Wednesday, October 9, 2019

Navaratri and Vidyarambham: Gerontocracy, Rites de Passage and the Collective Conscience of Learning



                It is that time of the year again when books and instruments as symbols of learning are placed before the sacred in search of blessings before the devotee starts on her journey of enlightenment. The days of Navaratri, the rituals, the symbolism and marriage of divinity and music can be understood through the prism of famous sociological teachings.



                The very act of revering the books through days of worship resonates with Emile Durkheim’s famous idea of how religion becomes a tool to forge collective conscience and acts as a moral force on the individuals. Here, it is the value of learning that is created, resonated and reinforced through the practice of Vidyarambham. The days of Puja that are spent worshipping the Goddess Saraswati is thus an indirect worshipping of learning itself as Vidyalakshmi becomes personification and embodiment of the enlightened.



            The fact that it is a Goddess and not a God is a far cry from the dominant narrative that all religions of the world are patriarchal. Whether it be the enlightened, elegant Saraswati or the fierce and assertive Ma Durga, Navaratri also symbolizes the reverence of women as the powerful, enlightened and divine.
            The reverence of women as Goddesses in this day and age of brutal violence, sexual harassment of women and increasing feminization of labor signifies the two faced nature of Indian society that on one hand worships women as Devis and on the other hand treats them as Dasis aptly described by Veena Das as the Devi- Dasi dichotomy in Indian society.

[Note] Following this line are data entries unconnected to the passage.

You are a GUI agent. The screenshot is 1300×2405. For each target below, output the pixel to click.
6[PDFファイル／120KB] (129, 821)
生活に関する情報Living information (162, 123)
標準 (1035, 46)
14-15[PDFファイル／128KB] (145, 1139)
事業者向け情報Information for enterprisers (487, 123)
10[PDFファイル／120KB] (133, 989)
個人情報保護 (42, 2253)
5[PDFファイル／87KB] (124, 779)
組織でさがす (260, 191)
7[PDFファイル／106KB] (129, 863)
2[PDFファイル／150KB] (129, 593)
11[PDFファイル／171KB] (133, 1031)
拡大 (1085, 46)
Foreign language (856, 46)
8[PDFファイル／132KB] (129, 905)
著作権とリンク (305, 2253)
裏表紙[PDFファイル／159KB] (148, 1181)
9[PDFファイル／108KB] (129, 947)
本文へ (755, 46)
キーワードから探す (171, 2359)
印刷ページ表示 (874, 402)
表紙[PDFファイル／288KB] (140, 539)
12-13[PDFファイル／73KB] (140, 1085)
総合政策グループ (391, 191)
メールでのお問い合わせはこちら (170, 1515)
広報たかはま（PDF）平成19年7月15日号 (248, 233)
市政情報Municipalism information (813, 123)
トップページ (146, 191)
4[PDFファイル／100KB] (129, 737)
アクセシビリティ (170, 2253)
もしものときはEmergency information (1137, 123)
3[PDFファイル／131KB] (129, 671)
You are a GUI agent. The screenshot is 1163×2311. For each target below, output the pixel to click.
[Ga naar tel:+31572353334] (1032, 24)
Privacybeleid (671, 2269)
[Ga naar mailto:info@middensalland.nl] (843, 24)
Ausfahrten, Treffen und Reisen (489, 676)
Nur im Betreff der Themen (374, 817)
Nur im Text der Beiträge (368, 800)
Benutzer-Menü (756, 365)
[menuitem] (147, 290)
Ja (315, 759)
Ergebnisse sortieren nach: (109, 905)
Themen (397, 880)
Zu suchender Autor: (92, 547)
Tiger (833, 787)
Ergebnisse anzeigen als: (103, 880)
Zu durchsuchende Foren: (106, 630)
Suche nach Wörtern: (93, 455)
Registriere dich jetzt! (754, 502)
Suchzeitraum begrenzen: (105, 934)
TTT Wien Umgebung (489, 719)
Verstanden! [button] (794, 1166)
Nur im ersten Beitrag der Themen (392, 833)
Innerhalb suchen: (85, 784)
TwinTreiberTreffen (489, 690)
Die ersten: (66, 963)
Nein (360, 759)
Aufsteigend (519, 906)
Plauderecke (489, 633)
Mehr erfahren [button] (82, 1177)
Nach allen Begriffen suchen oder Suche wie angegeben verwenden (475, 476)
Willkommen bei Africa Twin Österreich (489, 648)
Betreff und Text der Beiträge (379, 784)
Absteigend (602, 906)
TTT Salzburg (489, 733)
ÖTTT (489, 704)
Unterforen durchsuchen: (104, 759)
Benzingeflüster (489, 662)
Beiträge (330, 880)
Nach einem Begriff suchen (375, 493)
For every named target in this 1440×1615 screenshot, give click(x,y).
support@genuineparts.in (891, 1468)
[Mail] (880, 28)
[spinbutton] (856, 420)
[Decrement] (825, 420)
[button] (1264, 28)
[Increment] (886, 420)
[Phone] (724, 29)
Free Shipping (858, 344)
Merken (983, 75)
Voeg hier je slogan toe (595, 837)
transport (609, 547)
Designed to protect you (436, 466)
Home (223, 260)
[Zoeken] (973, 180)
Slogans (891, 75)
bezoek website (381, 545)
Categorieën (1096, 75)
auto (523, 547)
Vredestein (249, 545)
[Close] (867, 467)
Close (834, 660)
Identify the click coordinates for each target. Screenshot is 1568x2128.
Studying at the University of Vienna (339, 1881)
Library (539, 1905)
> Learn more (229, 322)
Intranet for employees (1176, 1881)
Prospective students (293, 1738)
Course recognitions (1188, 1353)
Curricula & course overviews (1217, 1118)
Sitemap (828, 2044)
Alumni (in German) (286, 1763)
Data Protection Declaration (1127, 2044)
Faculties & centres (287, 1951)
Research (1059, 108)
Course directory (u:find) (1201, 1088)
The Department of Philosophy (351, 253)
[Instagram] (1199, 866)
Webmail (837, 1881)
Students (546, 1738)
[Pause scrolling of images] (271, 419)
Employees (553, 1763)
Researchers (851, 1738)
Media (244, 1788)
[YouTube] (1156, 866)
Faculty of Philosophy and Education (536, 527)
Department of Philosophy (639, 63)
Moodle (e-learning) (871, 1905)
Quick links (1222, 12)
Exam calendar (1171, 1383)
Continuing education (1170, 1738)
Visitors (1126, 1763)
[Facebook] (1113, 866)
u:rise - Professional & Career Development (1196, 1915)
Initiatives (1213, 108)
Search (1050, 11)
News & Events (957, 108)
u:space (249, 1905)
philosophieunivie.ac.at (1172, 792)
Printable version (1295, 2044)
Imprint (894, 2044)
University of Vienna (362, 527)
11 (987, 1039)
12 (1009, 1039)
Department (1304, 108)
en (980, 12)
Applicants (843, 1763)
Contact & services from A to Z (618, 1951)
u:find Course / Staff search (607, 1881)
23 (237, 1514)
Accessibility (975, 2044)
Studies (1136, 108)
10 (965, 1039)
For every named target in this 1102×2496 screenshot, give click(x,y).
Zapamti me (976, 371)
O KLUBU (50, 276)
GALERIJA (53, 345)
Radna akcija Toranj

            The practice of Ezhuthinirathu in the South where the elders literally and metaphorically hold hands of the young ones as they script their first letters in the rice grain reflects a Gerontocratic practice straight out of Weberian typology of Traditional Authority and Traditional Action. An action that relates to custom of the yesterday that places the elderly in society on a pedestal of enlightenment as torch bearers of learning and amassing wisdom.
            Vidyarambham is also a reminder of what Malinowski famously termed as Rites de Passage, that are rituals performed to smoothen the transition in crucial stages of life of an individual- birth, puberty, marriage, death. The beginning of the journey of learning whether it be a new instrument, art or knowledge is one such crucial juncture in the life of an individual. Vidyarambham, its associated rituals, sermons in worship of the Devi and the collective familial and kinship presence throughout the days of Navaratri and on the day of Vijayadeshami thus readies the mind of the young one with confidence, peace, inspiration and the feeling of a divine helping hand as he or she kick starts the journey of learning.
           

            Navaratri is also renowned for the multiple art forms on display in devotion to the almighty. Music and dance may be ordinarily perceived as secular activities yet here they are subsumed under the sacred, created by, of and for religion. In this way, Navaratri also signifies the blurring of lines of Durkhemian Sacred and Profane and once again brings to the fore the question of viability of secularism as an ideology in a society as religious as India where there is no crude separation between secular and sacred with most secular subsumed under latter.
            Navaratri and Vidhyarambham thus provide a paradise of interpreting Indian society, its religiosity and associated functions, emotional familial jointness, the cultural lag of Gerontocracy and paradox of patriarchy and worshipping of women.